The most immediate, life-or-death decisions in fighting forest fires—sending smokejumpers to a ridge, for example, or calling an evacuation order when flames leap a river—are made by firefighters and chiefs in command centers and on the fire line. Data from satellites and aircraft provide situational awareness with a strategic, big-picture view.
"We use the satellites to inform decisions on where to stage assets across the country," said Brad Quayle of the Forest Service's Geospatial Technology and Applications Center, which plays a key role in providing remote-sensing data for active wildfire suppression. "When there's high competition for firefighters, tankers and aircraft, decisions have to be made on how to distribute those assets."

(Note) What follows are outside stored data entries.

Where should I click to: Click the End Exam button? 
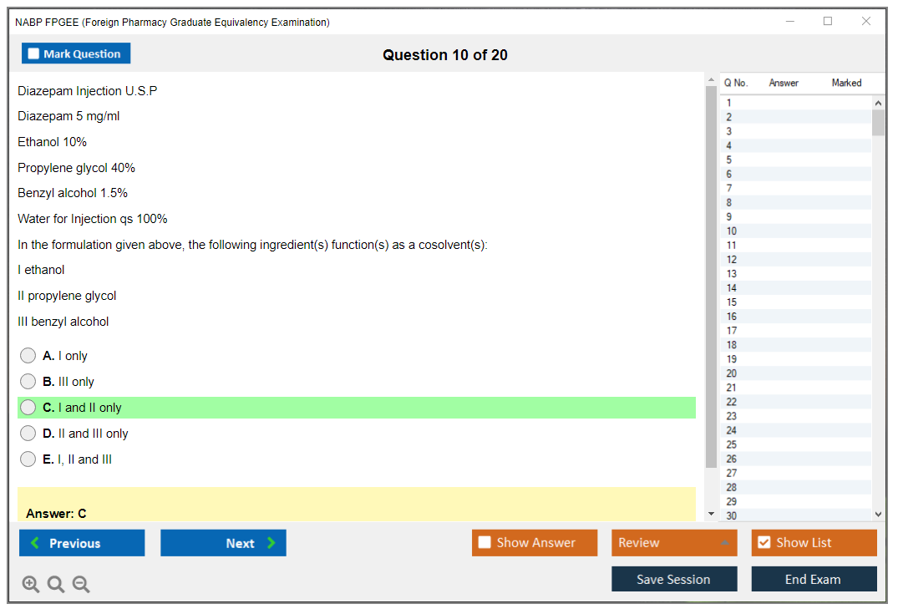[814, 579]
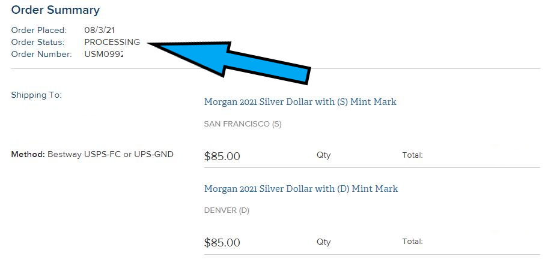Click the $85.00 price of the San Francisco coin

click(x=222, y=156)
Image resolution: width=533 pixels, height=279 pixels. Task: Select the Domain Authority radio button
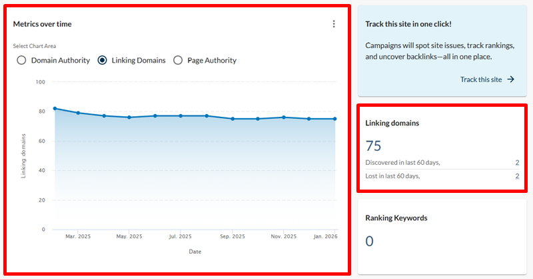click(x=21, y=60)
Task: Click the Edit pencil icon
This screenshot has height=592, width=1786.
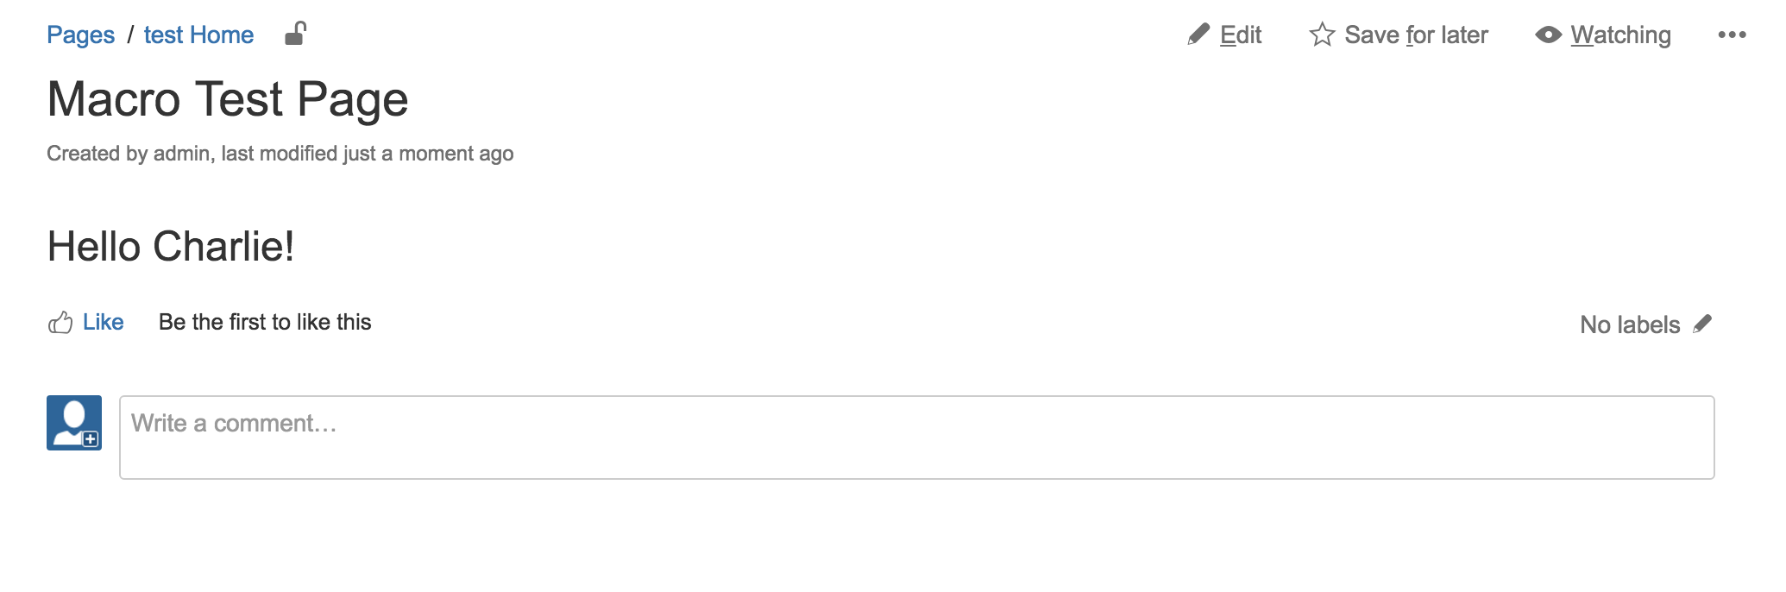Action: 1198,35
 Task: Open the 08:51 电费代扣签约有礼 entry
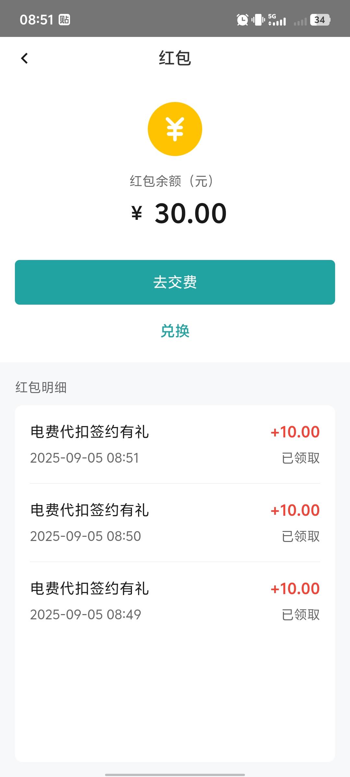(175, 445)
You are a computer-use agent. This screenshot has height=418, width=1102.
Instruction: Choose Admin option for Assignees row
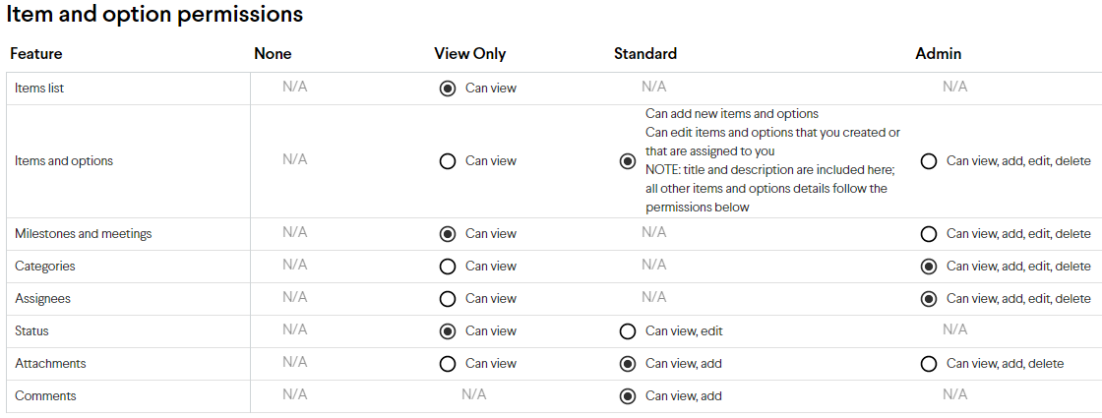coord(929,299)
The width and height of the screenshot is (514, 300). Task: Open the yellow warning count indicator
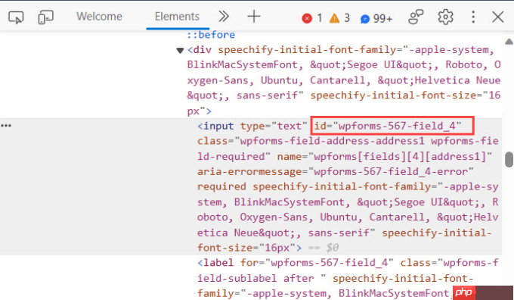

It's not uncommon for an Earth-observing satellite to be the first to detect a wildfire, especially in remote regions like the Alaskan wilderness. And at the height of the fire season, when there are more fires than planes to map them, data from satellites are used to estimate the fire's evolution, capturing burned areas, the changing perimeter and potential damage, like in the case of Montana's Howe Ridge Fire, which burned for nearly two months in Glacier National Park last summer.
Global fire picture from space
In January 1980, two scientists, Michael Matson and Jeff Dozier, who were working at NOAA's National Environmental Satellite, Data, and Information Service building in Camp Springs, Maryland, detected tiny bright spots on a satellite image of the Persian Gulf. The image had been captured by the Advanced Very High Resolution Radiometer (AVHRR) instrument on the NOAA-6 satellite, and the spots, they discovered, were campfire-sized flares caused by the burning of methane in oil wells. It marked the first time that such a small fire had been seen from space. Dozier, who would become the founding dean of the Bren School of Environmental Science and Management at University of California at Santa Barbara, was "intrigued by the possibilities," and he went on to develop, within a year, a mathematical method to distinguish small fires from other sources of heat. This method would become the foundation for nearly all subsequent satellite fire-detection algorithms.
What was learned from AVHRR informed the design of the first instrument with spectral bands explicitly designed to detect fires, NASA's Moderate Resolution Imaging Spectroradiometer, or MODIS, launched on the Terra satellite in 1999, and a second MODIS instrument on Aqua in 2002. MODIS in turn informed the design of the Visible Infrared Imaging Radiometer Suite, VIIRS, which flies on the Joint Polar Satellite System's NOAA/NASA Suomi-NPP and NOAA-20 satellites. Each new instrument represented a major step forward in fire detection technology.
"Without MODIS, we wouldn't have the VIIRS algorithm," said Ivan Csiszar, active fire product lead for the Joint Polar Satellite System calibration validation team. "We built on that heritage."